I climb into bed, watching Camden scratch at Kitty’s ears as she looks up at him like he’s her favorite person ever.

“You know, it’s annoying that I rescued her and have taken care of her for months now, and you give her one belly rub and she’s completely in love with you.”

He sits down on the floor with her, a sight I never expected to see, and lets her climb into his lap. “I’ve heard I have impeccable charm.”

I scoff, pulling the blankets to my chin. “You’re the least charming person I know.”

He holds a hand to his chest, pretending that my words hurt him. “I’m going to change your mind about me, shortcake.”

“I’d like to see you try.”

33

CAMDEN

“What did you want to be when you grew up?” Pippa asks, sitting back and leaning her body against her sectional. Her legs are outstretched, her fuzzy socks with bright pink hearts resting against my thigh. We sit on her living room floor, Supermarket Stakeout playing in the background as we eat straight from an open pizza box between us.

“Do you really want to know my answer to that?” I take another bite of my own slice. I had to slip away for two hours when Pippa took her second nap of the day to finish some work at the gallery, but before I left, she requested I pick up pizza from a place named Crusty’s Pizza Parlor. When I asked why she wanted it from this specific place, she’d answered it was something her family used to do when someone was recovering from being sick. They’d order pizza when they were on the mend. It was her mom’s way of making sure the kids didn’t milk their sickness for all its worth and try to get extra sick days from school.

“Of course I want to know the answer. Did you want to be an astronaut, or were you dead set on selling other people’s art from a young age?”

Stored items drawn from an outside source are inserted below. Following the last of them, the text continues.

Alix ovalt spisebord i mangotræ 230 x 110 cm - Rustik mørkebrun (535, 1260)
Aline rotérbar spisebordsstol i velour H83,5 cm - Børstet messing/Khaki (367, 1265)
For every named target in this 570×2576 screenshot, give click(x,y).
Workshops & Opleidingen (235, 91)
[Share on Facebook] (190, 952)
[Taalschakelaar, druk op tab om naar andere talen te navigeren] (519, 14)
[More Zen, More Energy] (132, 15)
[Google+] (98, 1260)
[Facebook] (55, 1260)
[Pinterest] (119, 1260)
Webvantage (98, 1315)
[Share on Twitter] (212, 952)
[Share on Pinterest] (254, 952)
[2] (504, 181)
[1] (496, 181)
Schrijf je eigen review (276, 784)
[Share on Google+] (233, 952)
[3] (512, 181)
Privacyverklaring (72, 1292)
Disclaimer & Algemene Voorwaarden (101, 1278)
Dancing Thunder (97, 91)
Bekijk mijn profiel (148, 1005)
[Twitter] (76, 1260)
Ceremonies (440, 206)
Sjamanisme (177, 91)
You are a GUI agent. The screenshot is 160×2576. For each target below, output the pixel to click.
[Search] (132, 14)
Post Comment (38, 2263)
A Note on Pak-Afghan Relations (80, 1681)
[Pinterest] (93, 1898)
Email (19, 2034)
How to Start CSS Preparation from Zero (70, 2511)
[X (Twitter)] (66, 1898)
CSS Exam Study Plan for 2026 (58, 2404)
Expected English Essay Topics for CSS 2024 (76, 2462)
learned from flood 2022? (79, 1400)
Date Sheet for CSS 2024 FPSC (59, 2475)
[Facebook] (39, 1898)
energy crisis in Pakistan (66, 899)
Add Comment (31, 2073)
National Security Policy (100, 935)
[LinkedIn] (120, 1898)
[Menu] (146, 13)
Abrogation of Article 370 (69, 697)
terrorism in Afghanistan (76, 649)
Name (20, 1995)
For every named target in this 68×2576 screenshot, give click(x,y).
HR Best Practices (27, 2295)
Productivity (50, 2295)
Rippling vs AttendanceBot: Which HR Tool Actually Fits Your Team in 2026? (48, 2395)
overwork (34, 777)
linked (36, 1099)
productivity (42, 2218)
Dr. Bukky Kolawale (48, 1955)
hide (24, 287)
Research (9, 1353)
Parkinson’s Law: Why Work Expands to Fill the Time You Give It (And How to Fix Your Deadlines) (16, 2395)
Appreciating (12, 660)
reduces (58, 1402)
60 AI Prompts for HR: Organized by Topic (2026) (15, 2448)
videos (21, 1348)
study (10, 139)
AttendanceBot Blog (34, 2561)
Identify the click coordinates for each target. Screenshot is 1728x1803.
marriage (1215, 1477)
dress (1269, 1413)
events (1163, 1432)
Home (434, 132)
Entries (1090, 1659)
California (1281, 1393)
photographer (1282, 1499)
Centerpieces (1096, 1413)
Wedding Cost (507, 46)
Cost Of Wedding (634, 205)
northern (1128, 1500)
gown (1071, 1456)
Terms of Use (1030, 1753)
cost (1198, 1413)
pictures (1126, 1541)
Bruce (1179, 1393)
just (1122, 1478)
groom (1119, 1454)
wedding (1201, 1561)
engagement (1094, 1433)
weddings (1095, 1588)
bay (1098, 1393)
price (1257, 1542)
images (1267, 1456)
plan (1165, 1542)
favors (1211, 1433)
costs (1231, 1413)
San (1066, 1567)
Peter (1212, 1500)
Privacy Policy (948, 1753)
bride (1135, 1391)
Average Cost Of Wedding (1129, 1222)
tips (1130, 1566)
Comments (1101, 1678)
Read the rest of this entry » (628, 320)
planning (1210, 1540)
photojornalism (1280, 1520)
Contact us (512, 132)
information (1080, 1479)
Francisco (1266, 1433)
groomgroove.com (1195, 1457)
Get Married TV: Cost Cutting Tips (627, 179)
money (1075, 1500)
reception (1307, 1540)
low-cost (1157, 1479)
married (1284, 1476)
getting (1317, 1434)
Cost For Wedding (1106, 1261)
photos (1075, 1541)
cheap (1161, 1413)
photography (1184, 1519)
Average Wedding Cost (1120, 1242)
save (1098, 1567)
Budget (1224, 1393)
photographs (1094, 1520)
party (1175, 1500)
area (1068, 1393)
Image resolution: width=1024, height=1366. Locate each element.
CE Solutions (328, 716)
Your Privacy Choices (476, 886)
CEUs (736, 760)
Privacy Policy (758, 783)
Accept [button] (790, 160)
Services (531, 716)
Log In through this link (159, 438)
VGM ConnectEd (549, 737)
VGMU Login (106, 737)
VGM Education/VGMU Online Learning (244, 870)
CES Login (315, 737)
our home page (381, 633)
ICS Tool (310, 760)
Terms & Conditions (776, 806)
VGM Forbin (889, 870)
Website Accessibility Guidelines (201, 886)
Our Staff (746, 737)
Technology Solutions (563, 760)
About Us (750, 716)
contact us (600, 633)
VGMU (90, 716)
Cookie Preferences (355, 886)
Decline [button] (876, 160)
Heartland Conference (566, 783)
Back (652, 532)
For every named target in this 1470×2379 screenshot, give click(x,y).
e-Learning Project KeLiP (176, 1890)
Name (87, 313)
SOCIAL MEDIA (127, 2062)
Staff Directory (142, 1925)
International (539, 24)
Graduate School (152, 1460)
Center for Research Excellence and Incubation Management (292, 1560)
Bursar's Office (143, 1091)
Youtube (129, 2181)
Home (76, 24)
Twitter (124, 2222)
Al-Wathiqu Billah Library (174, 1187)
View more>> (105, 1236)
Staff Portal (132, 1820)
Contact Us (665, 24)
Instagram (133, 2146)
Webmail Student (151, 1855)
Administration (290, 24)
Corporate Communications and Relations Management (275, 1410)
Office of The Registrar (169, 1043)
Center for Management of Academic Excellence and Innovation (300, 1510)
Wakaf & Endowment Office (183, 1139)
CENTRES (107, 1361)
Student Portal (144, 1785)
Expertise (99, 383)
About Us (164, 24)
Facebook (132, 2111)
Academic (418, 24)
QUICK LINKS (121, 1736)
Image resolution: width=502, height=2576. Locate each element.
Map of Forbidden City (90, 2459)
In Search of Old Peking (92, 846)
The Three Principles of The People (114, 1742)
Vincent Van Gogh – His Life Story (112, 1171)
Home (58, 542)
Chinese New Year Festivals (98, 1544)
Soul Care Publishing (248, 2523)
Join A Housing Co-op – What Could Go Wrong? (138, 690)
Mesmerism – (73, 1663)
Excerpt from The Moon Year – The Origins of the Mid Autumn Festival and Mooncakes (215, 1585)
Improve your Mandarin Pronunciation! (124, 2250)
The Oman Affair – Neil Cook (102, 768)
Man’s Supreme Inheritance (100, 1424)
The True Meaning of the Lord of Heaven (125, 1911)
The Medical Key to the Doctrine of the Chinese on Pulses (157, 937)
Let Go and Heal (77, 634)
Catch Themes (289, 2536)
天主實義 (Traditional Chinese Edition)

I chew the pizza. Despite the cheesy—no pun intended—name for the pizza place, the pizza is actually phenomenal. It’s far greasier than I typically choose to eat, but I like indulging. I like breaking my own rules for her—even if it’s just in the form of opting for something not high in nutritional value for the night because pizza excited her, and I like to see her happy.

“My answer might be far more depressing than you like, shortcake,” I answer honestly. My childhood wasn’t terrible in the way that some others deal with. But it wasn’t happy. I didn’t know a parent’s love. And even though I got every material thing I could’ve ever wanted, I didn’t get the one thing I needed—for my parents to actually love and care about me.

“Tell me anyway?” She sets her pizza slice down and leans forward, hanging on to whatever I’m about to say.

“To be honest, I didn’t look to my future imagining a career. I just pictured myself away from my parents, doing something that would upset them because I felt like that was just a little slice of karma.”

“So you never had an outrageous childhood aspiration? Like becoming a marine biologist or a knight or something?”

I shake my head, running my palms along her shins. She changed into a pair of leggings, creating a thin barrier of fabric between us. “I was forced to be a tiny adult as a child. I didn’t have a childhood. I was dressed in tuxes by the time I was two and was scolded if I got something like paint or a splatter of ketchup on the expensive fabric. I was placed in art classes from the moment I could hold a pencil. My tutors didn’t believe in childhood play. I didn’t know what it was like to have adolescent dreams.”